◆ Tâches et exercices
A. Dans le texte sur le souvenir de voyage, que venaient chiper les toucans dans la cour de Santa Cruz ?
B. Prolongez le texte sur le souvenir de voyage après sa dernière phrase.

◆ Extrait à lire
Réflexions

Le souvenir

Ce matin, en passant très tôt en vélo dans une rue, j’ai repéré ce café. Parfait ! j’y prendrai mon café tout à l’heure, pensais-je. Et me voilà une heure plus tard dans ledit café. Il est beau, chic, élégant, chaleureux ; dans le fond, une immense baie vitrée s’ouvre sur une terrasse tellement fournie d’arbres qu’elle fait penser à un jardin. Un souvenir tout à coup jaillit, je me revois en 2004 avec mon amie Gabi, à Santa Cruz en Bolivie dans la petite cour quasi identique d’une guest house. Il pleuvait alors des trombes et nous regardions l’eau tomber en son centre pendant que des toucans venaient chiper nos confitures de kiwi et de papaye avec leur immense bec jaune et orangé.

C’est amusant quand un souvenir de voyage resurgit dans mon quotidien. Car même si Barcelone est une ville plus exotique que Paris, elle a des palmiers, par exemple et une végétation du sud, elle est très loin des villes exotiques que j’ai connues en Amérique du Sud ou en Asie du Sud-Est.

J’aime que la mémoire s’impose à moi, me sorte d’un certain confort, celui de l’habitude, pour me chambouler, me bouleverser, m’amuser… je regarde cette verdure devant moi et ne peux m’empêcher de repenser à tous ces endroits où le ciel était gris et bas et où nous devions attendre, à cause de la pluie, des intempéries : les trois semaines en Bolivie, mon séjour en Amazonie et puis en Asie…

Pouvoir à nouveau considérer la ville dans laquelle on vit depuis des années avec les yeux du voyageur – et non du touriste –, c’est merveilleux ! Retrouver un regard neuf, ouvert, sur les autres et sur la ville, sur ses particularités. Si j’aime tant le voyage et si j’aime tant vivre à l’étranger, je crois que c’est pour cela, pour toujours regarder le monde avec émerveillement, pour ne jamais me reposer sur mes lauriers.

◆ Données
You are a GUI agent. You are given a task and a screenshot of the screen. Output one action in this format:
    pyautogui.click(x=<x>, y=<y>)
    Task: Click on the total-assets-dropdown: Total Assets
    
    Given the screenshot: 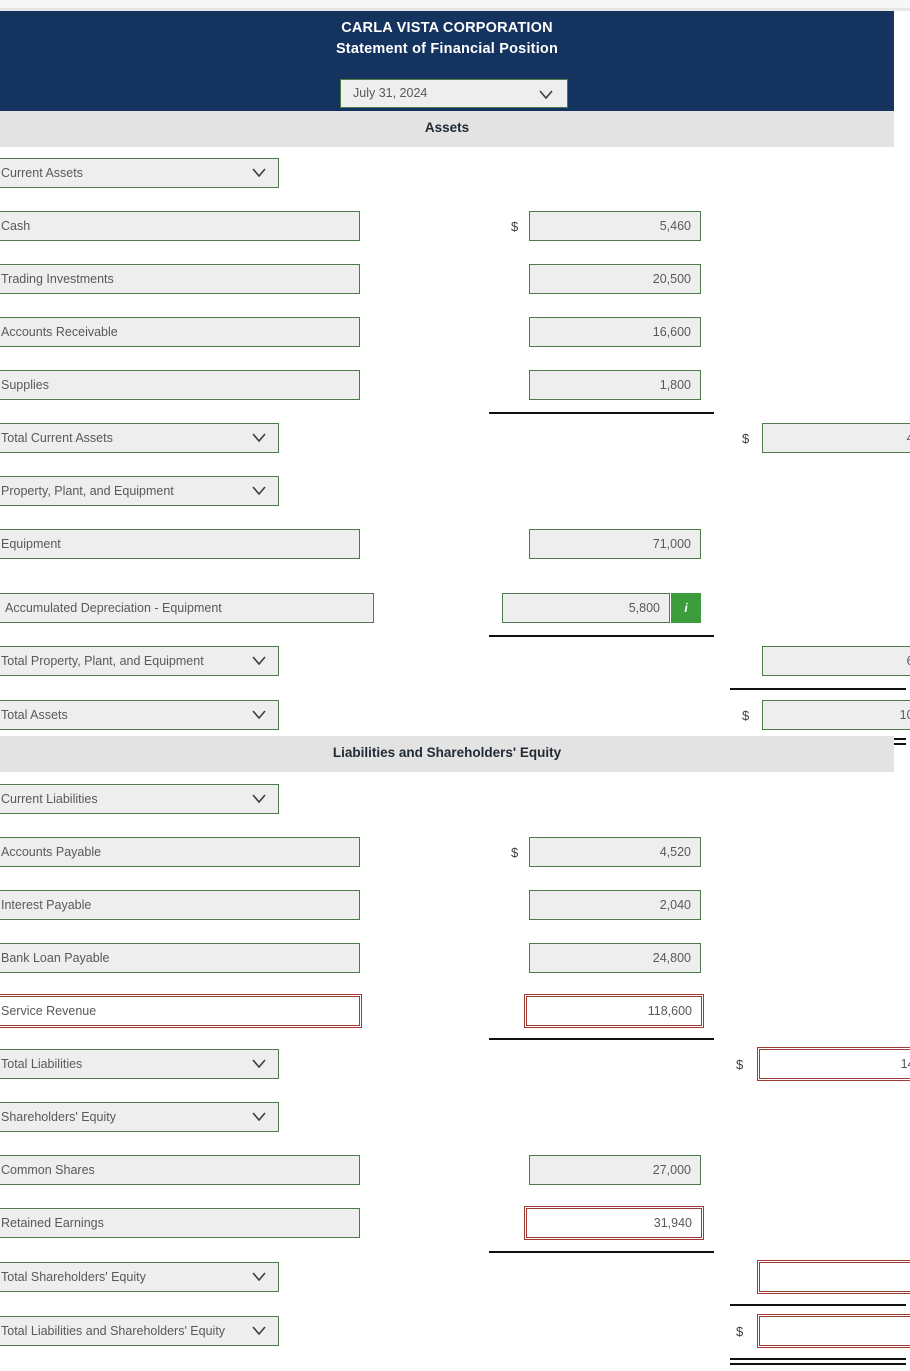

◆ Réponses
A. Les confitures de kiwi et de papaye.

B.
J’aime le brassage des langues. Dans mon quotidien, j’en ai quatre, ce n’est pas toujours facile mais j’aime ne pas tout comprendre. Je crois que j’en ai besoin puisque comprendre est un moteur pour moi. Si tout est acquis, donné, comme la langue, quand je suis en France, par moments, cela fait du bien, me repose, mais on reste dans son cocon, on se referme sur soi, sur son monde car chaque langue est un monde.

Alors, un univers où il y a deux langues comme le catalan et l’espagnol plus le français et l’anglais pour mon travail, je pense que l’imagination s’en trouve renforcée. Les sonorités se mélangent aux expressions, aux manières de penser et l’être s’en trouve enrichi.

J’ai découvert par exemple à quel point l’espagnol est la langue de la poésie. C’est en lisant les poèmes des Républicains espagnols exilés en France, dans les camps en 1939 que j’ai pu admirer la beauté, la force et la puissance de cette langue.

C’est amusant et même fou comme tout à coup le temps n’existe plus. Il ne me paraît pas qu’il s’est passé 13 années depuis ce moment à Santa Cruz ou nous riions aux éclats avec mon amie Gabi devant les toucans voleurs de confiture à qui nous n’osions disputer leur butin par peur qu’ils ne nous donnent un coup de bec !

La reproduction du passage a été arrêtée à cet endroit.